Wednesday, June 23, 2010

Cisco? Is that you?

Hollywood may have turned O. Henry’s Cisco Kid into “The Robin Hood of the Old West,” but that’s not quite what the writer had in mind. Here’s how he described the ­character at the start of his short story, “The Caballero’s Way”: “The Cisco Kid had killed six men in more or less fair scrimmages, had murdered twice as many (mostly Mexicans), and had winged a larger number whom he modestly forebore to count."

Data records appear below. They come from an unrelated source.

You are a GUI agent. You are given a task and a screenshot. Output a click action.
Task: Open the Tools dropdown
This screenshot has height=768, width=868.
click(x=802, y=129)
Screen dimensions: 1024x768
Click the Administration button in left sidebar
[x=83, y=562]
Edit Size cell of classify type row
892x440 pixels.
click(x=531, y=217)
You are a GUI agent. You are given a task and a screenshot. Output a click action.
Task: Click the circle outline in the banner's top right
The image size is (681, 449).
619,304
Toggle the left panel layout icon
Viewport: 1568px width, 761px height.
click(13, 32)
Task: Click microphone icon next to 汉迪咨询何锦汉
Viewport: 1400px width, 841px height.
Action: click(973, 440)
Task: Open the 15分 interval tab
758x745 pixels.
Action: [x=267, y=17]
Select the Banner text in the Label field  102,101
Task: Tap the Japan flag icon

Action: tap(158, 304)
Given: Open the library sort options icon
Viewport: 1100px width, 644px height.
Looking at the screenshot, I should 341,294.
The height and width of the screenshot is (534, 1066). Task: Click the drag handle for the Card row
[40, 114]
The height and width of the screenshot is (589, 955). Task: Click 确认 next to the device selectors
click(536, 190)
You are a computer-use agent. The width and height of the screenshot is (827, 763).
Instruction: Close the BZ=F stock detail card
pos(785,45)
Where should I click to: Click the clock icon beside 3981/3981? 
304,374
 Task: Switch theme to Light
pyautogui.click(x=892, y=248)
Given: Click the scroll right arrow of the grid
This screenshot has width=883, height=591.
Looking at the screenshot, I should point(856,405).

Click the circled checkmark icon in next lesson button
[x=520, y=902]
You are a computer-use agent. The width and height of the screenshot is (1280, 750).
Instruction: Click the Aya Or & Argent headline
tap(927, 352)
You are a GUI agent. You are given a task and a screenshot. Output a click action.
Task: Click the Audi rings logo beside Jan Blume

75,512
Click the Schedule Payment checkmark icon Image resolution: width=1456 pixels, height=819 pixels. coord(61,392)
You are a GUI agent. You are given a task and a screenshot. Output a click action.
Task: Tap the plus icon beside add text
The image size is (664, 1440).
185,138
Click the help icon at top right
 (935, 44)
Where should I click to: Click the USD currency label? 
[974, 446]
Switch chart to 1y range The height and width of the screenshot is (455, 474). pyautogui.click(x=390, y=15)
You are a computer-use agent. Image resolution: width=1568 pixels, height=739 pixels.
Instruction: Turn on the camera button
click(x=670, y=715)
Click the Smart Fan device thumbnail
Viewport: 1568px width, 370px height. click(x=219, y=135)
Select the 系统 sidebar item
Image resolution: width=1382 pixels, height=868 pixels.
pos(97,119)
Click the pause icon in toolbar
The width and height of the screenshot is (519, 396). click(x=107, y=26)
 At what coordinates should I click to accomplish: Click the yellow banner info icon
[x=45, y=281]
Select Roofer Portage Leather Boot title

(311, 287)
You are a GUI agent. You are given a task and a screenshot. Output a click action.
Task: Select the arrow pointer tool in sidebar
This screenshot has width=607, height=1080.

Poor Cisco. Not only did Hollywood whitewash his macho personality, but a few amateur historians have mixed up the locations where his sanitized adventures were put on film. Curiously, a few sources on the Internet and elsewhere have listed 1939’s The Cisco Kid and the Lady as a Sedona production, but it’s not. For starters, if any Sedona scenes were shot they didn’t make it into the final cut; it’s highly unlikely a crew would have gone there in those days, shot footage, and not used any of it. But beyond that, a search for any records of a crew coming to Sedona for Cisco Kid and the Lady in 1939 came up empty.

Before the shooting starts: Setting up a Viva Cisco Kid scene on Sedona's Schnebly Hill.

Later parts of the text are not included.